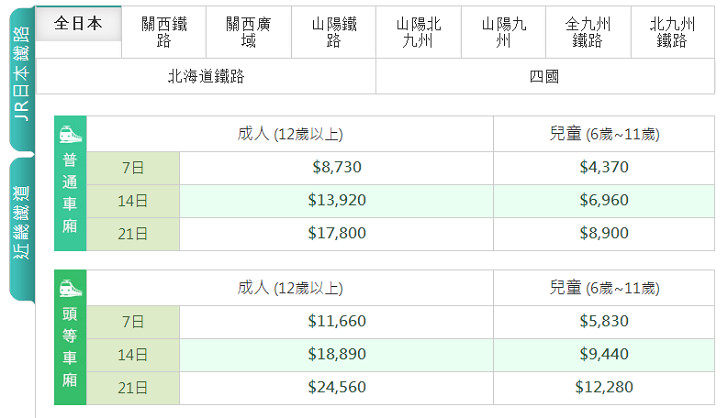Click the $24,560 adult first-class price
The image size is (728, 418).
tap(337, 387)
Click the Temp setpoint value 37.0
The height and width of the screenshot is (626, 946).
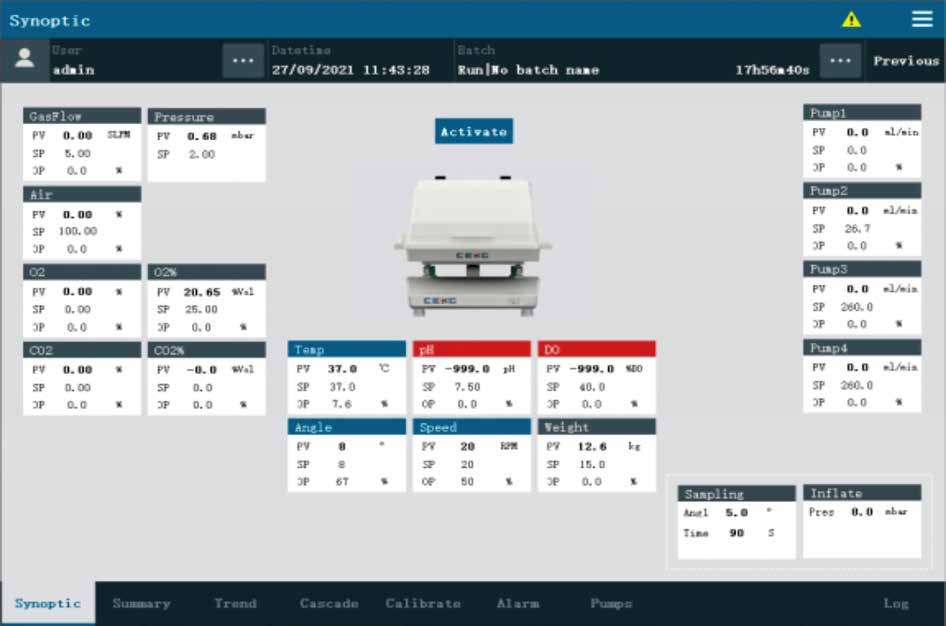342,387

━━━━━━━━━━━━━━━━

* _Problem to solve_: Lines before the one containing "Click the Temp setpoint value 37.0" are not wanted; write out that line and every later line through the end of the data above, exactly, without pictures.

* _Answer_:
Click the Temp setpoint value 37.0
The height and width of the screenshot is (626, 946).
342,387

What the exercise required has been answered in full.